I’ve been working on med device integrations for the many years now and one of the most common questions that arises when doing those integrations is “what’s the best way to save sensor waveform and analog to digital values?” Given the complexity of medical devices, there’s no single or simple answer but one approach that’s worked well for me in the past is to assume that whatever the data is, when it comes into digital format, it’s likely structured in some manner. If so, putting it into a database probably makes more sense in many cases than just dropping it into flat files (which is a common and very reasonable approach). If you want to store your data easily and without much hassle, give (free) open source MySQL a shot. Most of us who have been in the medical device world for even a little while tend to think that SQL is too heavyweight, but MySQL supports various storage engines that have different behaviors and storage goals. For instance, the standard InnoDB storage engine is an ACID compliant engine that allows full CRUD operations and is actually good when data integrity is crucial. Another storage engine is the ‘Archive’ engine — this is very useful when you want to just insert compressed, structured, data into the database and you want to pull data out at some point through a SQL SELECT clause. Archive engines do not have the ability to update or delete data but that’s OK for most of our med device data storage needs where we want continuously store and monitor data coming in through the system but won’t be modifying it. To learn more about MySQL’s Archive engine, check out the documentation on the MySQL site. Here is some relevant detail from that page that might save you some reading time:
Storage: Rows are compressed as they are inserted. The ARCHIVE engine uses zlib lossless data compression (see http://www.zlib.net/). There are several types of insertions that are used: An INSERT statement just pushes rows into a compression buffer, and that buffer flushes as necessary. The insertion into the buffer is protected by a lock. A SELECT forces a flush to occur, unless the only insertions that have come in were INSERT DELAYED (those flush as necessary). A bulk insert is visible only after it completes, unless other inserts occur at the same time, in which case it can be seen partially. A SELECT never causes a flush of a bulk insert unless a normal insert occurs while it is loading.

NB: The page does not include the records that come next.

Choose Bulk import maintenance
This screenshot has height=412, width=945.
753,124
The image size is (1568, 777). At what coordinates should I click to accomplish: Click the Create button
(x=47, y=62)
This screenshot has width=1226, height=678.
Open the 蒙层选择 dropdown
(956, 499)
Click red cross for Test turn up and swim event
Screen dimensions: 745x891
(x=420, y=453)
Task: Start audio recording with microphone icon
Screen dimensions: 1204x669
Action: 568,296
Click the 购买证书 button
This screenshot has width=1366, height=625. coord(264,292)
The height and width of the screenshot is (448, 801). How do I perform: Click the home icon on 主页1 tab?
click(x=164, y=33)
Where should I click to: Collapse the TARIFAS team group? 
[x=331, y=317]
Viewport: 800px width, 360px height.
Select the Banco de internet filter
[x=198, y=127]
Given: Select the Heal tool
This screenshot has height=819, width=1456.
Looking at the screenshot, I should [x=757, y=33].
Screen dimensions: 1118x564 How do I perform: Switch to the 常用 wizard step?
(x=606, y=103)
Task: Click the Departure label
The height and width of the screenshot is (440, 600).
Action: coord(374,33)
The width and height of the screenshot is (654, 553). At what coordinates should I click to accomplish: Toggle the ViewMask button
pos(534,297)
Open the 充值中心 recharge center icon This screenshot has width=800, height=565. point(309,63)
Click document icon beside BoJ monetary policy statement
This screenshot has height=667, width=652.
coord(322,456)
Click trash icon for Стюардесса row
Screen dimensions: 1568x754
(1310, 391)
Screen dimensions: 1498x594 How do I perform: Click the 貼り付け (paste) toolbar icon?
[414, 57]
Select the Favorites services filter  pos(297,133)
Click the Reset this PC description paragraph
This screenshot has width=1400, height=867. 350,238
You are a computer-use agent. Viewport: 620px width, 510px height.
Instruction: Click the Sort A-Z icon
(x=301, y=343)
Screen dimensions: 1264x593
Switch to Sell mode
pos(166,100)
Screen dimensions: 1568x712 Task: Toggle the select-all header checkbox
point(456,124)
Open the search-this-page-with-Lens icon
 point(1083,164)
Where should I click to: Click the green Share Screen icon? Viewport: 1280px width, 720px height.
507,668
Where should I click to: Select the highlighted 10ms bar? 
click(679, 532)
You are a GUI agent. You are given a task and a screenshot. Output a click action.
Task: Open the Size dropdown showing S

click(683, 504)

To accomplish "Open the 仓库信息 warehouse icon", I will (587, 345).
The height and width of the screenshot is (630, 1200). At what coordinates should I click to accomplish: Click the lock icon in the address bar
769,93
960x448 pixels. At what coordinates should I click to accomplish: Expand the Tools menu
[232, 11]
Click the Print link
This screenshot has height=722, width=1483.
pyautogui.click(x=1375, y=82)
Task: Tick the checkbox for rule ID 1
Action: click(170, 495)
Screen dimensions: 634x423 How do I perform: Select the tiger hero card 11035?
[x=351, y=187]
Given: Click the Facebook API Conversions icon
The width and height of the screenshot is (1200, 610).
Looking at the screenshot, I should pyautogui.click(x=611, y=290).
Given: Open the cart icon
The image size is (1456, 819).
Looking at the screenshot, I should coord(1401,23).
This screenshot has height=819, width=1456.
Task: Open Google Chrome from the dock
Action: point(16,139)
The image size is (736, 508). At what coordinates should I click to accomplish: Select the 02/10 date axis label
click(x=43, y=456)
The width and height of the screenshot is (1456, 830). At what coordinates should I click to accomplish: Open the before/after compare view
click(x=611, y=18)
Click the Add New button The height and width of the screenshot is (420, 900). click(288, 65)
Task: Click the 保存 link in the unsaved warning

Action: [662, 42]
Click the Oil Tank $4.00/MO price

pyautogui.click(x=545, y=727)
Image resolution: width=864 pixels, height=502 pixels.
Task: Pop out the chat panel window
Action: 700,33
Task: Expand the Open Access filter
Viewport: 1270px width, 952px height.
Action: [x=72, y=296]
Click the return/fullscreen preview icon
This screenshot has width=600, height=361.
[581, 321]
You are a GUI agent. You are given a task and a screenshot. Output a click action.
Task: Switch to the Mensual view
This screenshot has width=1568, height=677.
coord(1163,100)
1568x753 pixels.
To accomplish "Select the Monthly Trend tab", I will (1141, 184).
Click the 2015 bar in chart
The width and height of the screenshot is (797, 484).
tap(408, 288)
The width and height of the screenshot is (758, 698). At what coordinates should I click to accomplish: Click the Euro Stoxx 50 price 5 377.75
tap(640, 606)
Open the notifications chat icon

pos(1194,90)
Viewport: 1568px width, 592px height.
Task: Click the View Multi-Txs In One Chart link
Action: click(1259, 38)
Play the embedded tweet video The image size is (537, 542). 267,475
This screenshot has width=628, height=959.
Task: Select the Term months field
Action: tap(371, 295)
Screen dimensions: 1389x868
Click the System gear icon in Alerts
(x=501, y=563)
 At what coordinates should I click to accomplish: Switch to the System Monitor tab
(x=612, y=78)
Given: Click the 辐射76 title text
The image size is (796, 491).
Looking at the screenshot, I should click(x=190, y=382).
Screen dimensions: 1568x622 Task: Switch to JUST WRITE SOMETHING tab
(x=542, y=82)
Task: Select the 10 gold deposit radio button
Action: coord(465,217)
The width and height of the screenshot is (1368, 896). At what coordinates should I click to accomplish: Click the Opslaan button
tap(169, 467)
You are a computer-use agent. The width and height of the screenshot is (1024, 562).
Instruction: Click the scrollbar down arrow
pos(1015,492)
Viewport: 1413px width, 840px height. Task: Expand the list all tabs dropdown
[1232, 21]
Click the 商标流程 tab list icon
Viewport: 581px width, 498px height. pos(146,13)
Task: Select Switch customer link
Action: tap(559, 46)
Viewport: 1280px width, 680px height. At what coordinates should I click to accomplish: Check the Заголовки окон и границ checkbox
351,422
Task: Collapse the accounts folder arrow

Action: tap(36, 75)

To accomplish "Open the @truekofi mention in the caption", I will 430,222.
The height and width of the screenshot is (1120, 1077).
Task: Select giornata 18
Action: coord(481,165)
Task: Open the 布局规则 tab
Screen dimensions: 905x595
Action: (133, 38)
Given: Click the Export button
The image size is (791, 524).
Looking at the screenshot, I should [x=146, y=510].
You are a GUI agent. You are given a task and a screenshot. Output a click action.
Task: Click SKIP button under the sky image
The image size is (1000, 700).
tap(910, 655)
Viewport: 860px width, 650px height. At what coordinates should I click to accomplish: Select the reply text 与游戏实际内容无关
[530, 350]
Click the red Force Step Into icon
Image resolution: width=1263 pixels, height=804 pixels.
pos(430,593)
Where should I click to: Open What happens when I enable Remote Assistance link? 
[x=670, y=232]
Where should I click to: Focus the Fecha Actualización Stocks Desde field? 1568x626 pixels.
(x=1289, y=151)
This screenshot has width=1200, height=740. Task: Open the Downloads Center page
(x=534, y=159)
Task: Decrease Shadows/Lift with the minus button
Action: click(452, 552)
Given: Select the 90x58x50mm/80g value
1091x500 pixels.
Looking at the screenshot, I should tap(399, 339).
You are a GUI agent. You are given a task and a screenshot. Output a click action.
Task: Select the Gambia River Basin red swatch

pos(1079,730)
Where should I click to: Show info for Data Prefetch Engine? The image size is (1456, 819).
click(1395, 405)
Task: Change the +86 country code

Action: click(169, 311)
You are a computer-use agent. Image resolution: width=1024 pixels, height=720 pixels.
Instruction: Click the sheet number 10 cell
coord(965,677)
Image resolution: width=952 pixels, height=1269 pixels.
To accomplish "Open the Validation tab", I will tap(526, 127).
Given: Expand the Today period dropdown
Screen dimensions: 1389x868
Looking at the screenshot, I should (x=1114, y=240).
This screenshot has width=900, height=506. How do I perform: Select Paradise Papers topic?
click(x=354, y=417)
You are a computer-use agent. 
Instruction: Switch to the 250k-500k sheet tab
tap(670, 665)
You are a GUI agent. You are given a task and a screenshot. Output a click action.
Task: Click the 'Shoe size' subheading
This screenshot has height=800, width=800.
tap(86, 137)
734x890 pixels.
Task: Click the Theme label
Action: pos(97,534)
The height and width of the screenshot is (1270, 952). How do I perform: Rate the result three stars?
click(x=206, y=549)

Retrieval: On retrieval, rows are uncompressed on demand; there is no row cache. A SELECT operation performs a complete table scan: When a SELECT occurs, it finds out how many rows are currently available and reads that number of rows. SELECT is performed as a consistent read. Note that lots of SELECT statements during insertion can deteriorate the compression, unless only bulk or delayed inserts are used. To achieve better compression, you can use OPTIMIZE TABLE or REPAIR TABLE. The number of rows in ARCHIVE tables reported by SHOW TABLE STATUS is always accurate.